20. Accordingly, he held that the plaintiffs were not entitled to the declaration sought for in the suit, nor to recover from defendant No. 1 the sum of Rs. 1,454-8 deposited by defendant No. 7.
21. The suit was dismissed with costs and plaintiffs have appealed.
22. It appears that separate account or Khata No. 1 was originally opened on the 6th January 1872 in the name of Kishendeo Singh, who is represented in the present case by defendants Nos. 2 to 5. This is the share against which defendant No. 1 has obtained the mortgage-decree.
23. Separate account or Khata No. 4 was opened on the 21st March 1872 in the name of Kalika Prosad Singh.
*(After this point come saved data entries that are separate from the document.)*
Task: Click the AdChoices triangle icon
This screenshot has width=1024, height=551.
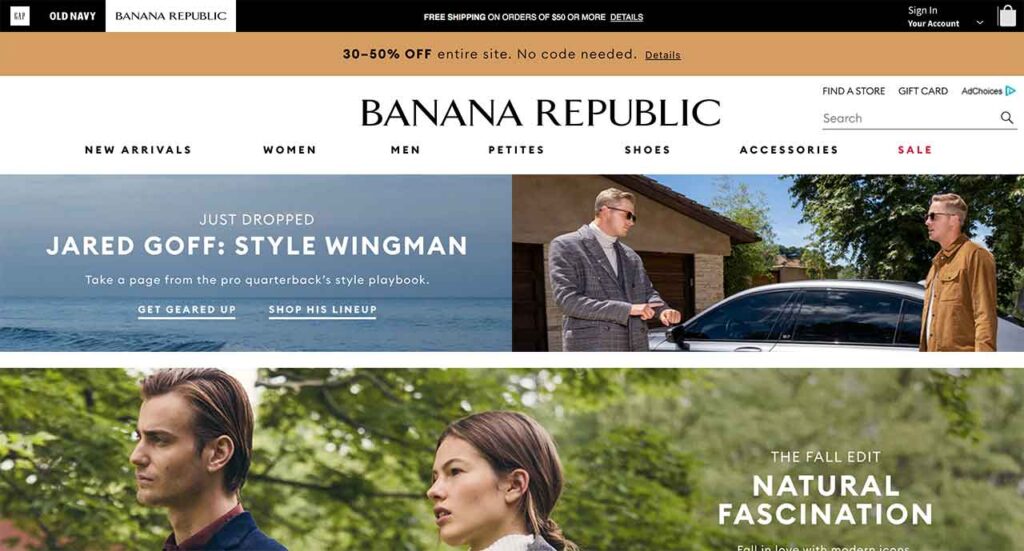Action: tap(1010, 91)
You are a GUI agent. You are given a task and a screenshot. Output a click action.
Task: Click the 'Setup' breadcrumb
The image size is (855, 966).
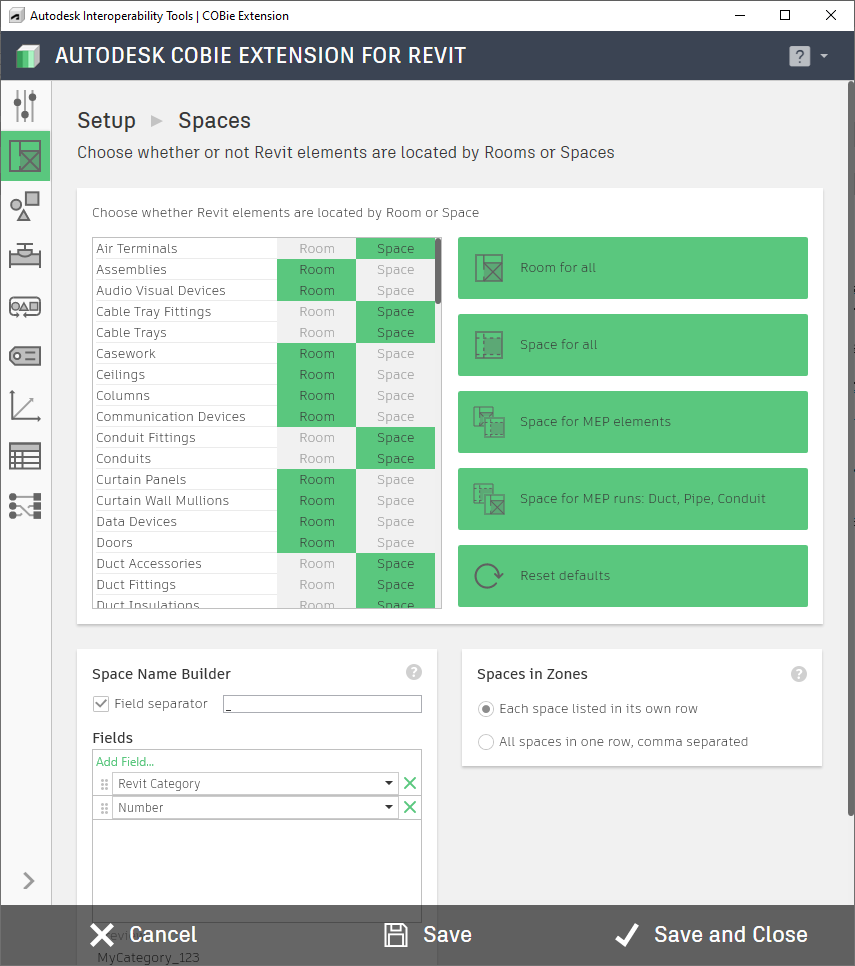(106, 121)
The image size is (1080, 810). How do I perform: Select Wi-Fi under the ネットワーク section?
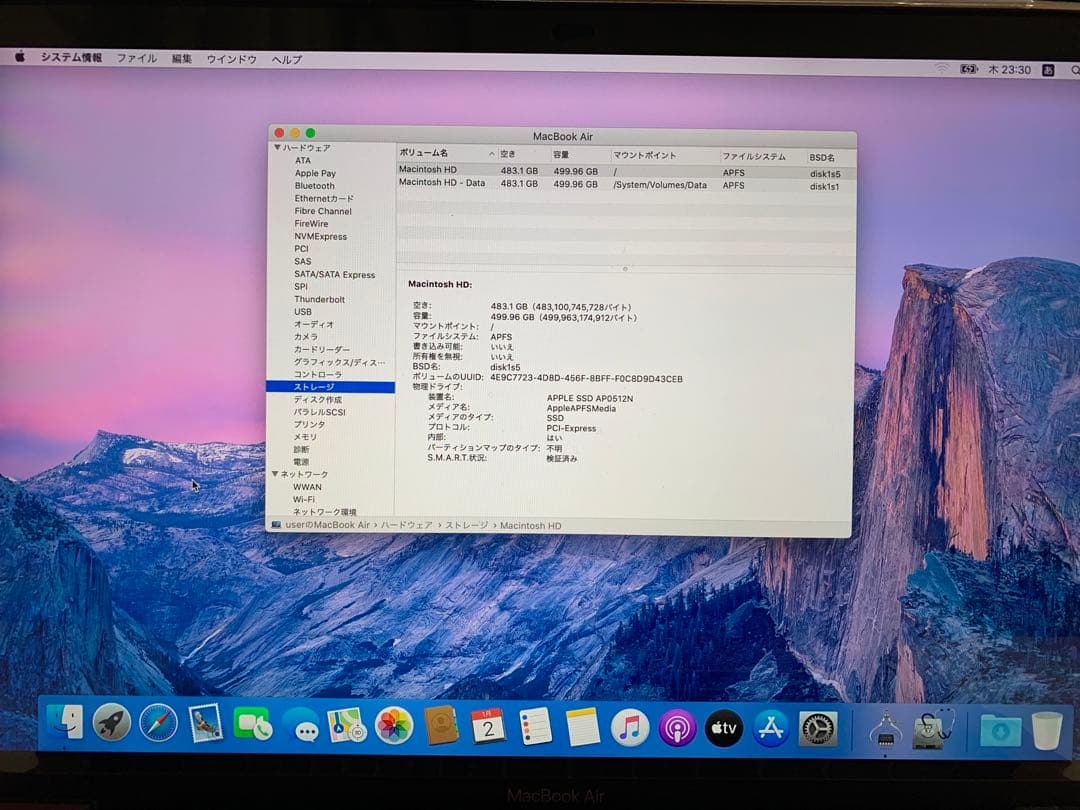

This is the share which defaulted.
24. Separate account or Khata No. 5 was opened on the 16th April 1872 in the names of Ram Anugrah and Rama Kanta Singh on the 16th April 1872. This is the share in which the plaintiffs claim rights by purchase.
24. Now, rightly or wrongly, these separate accounts had been opened for 35 years before the present suit was brought; revenue had been all along paid in respect of these shares into the separate accounts, and it would appear that the shares in respect of which these separate accounts had been opened, had been put up for sale, each separately, in respect of arrears due on its separate account. The proprietors of these shares in respect of which the separate accounts had been opened had dealt with them separately, and there have been transfers and alienations of the shares as shares in respect of which separate accounts have been opened.
25. It is first argued in support of this appeal that the Subordinate Judge was in error in holding that the order of the Collector opening the separate account No. 5 in respect of the share on which the plaintiffs are part purchasers could be questioned after the lapse of 35 years. No authority other than the Collector had power under the law to open a separate account and the law gave him full power to open an account. If, in ordering that an account be opened, he committed an error in law that could not make his order bad for want of jurisdiction. In the case of Khata No. 5 the record shows that the provisions of the law were fully complied with before the order was passed directing that the account be opened. The necessary notices were served and no objection was taken by any one who would at the time have been interested in opposing the application. Nor was any appeal preferred against his decision to the higher Revenue authorities as might have been done. His order, therefore, became final.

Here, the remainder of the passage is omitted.